__What is needed__.
Output the lines from the one holding "Screen dimensions: 475x297" to the end of the entries that follow, exactly and only those, minus any pictures.

Start of Records supplied

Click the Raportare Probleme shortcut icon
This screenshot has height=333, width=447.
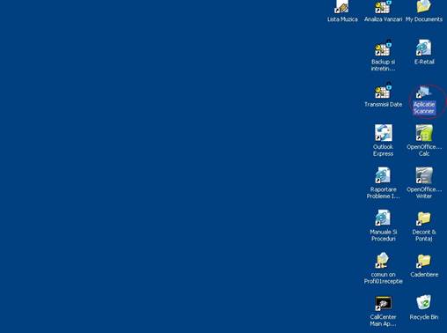[x=383, y=175]
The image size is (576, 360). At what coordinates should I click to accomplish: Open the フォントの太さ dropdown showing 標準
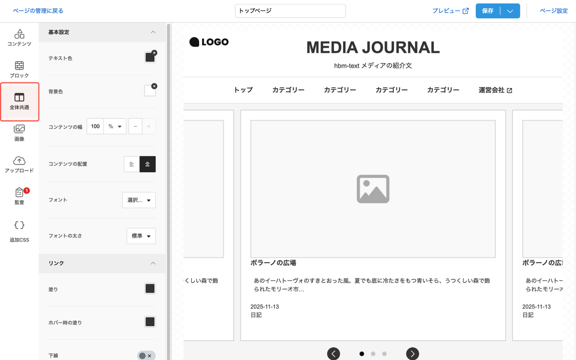141,236
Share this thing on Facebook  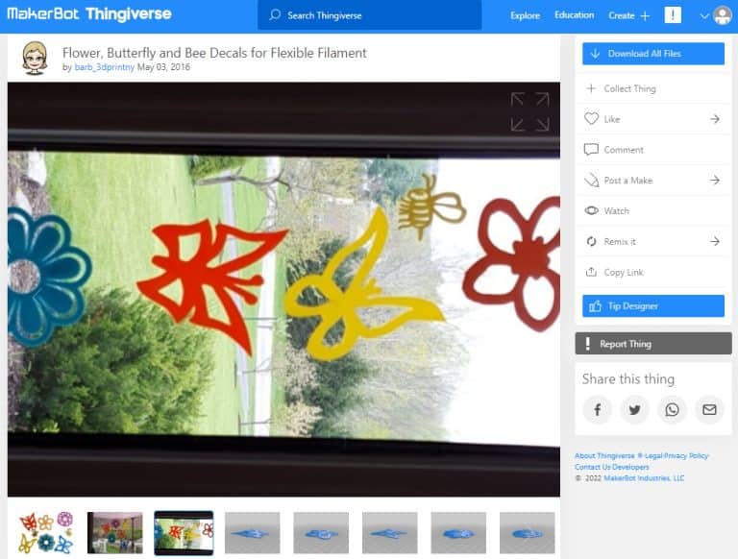pyautogui.click(x=597, y=410)
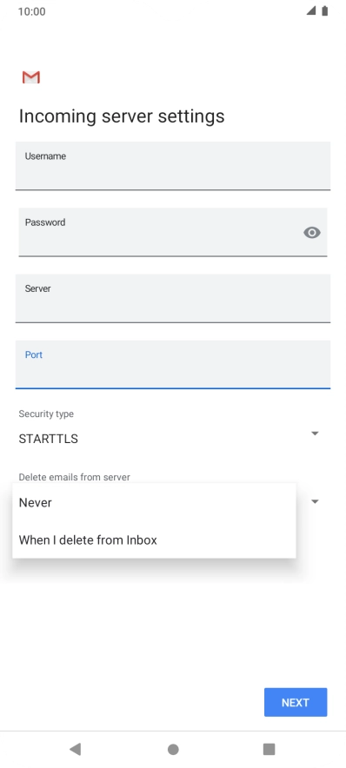Tap the signal strength icon

tap(311, 11)
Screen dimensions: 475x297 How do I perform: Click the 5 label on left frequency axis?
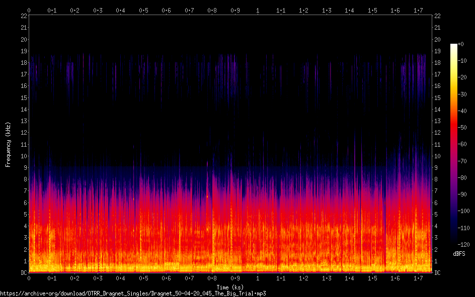(x=25, y=214)

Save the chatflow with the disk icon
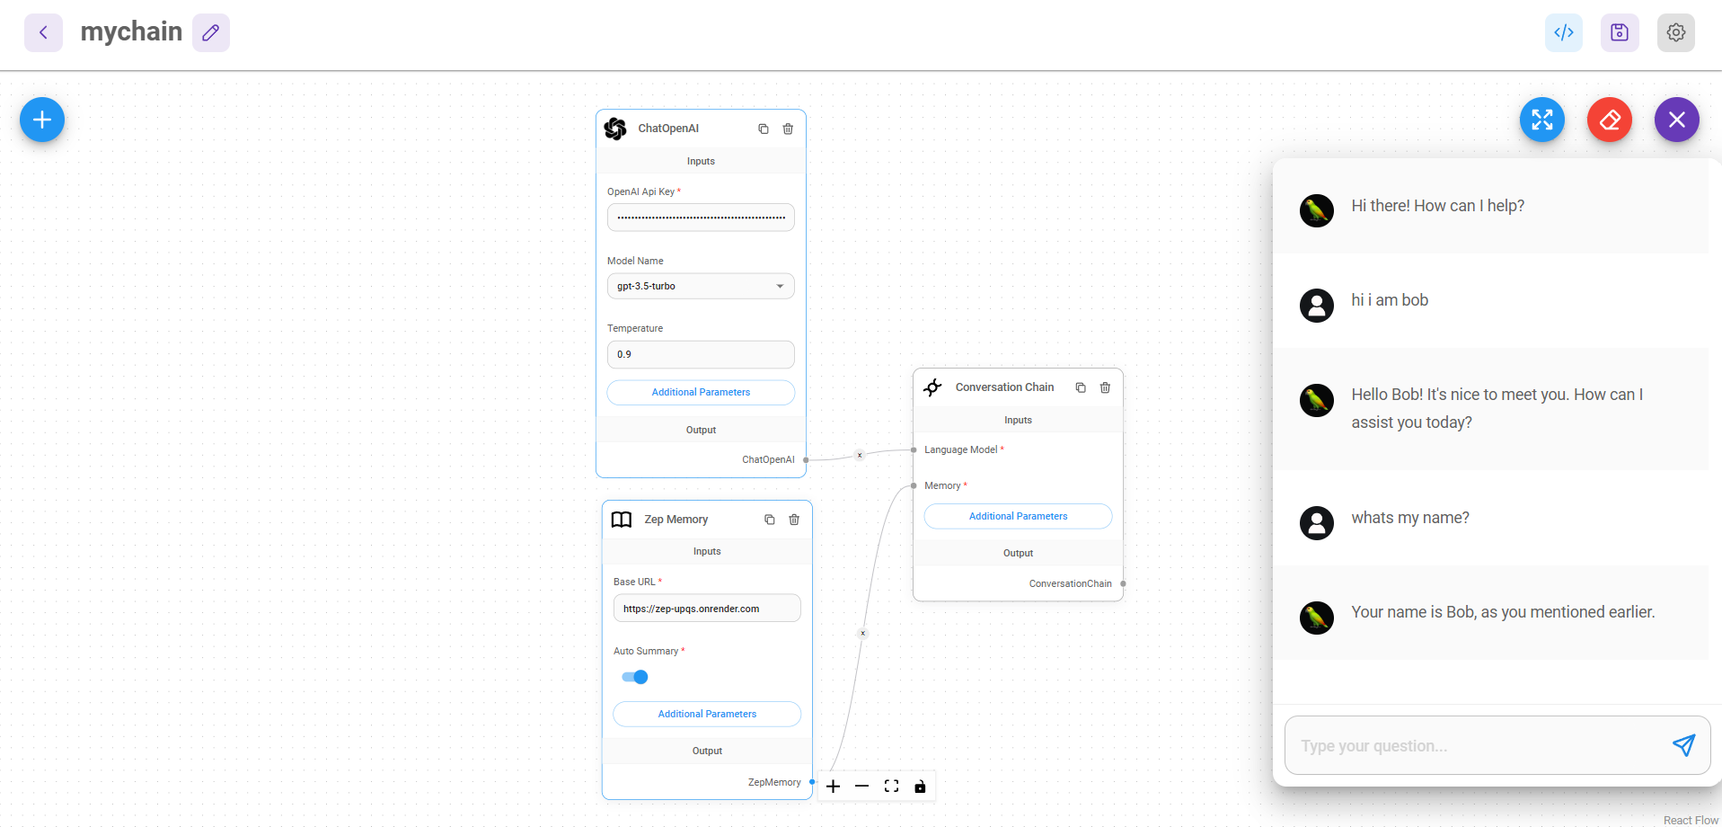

End of Records supplied

__Expected answer__.
Screen dimensions: 475x297 How do I perform: Click the 5 label on left frequency axis?
(x=25, y=214)

Save the chatflow with the disk icon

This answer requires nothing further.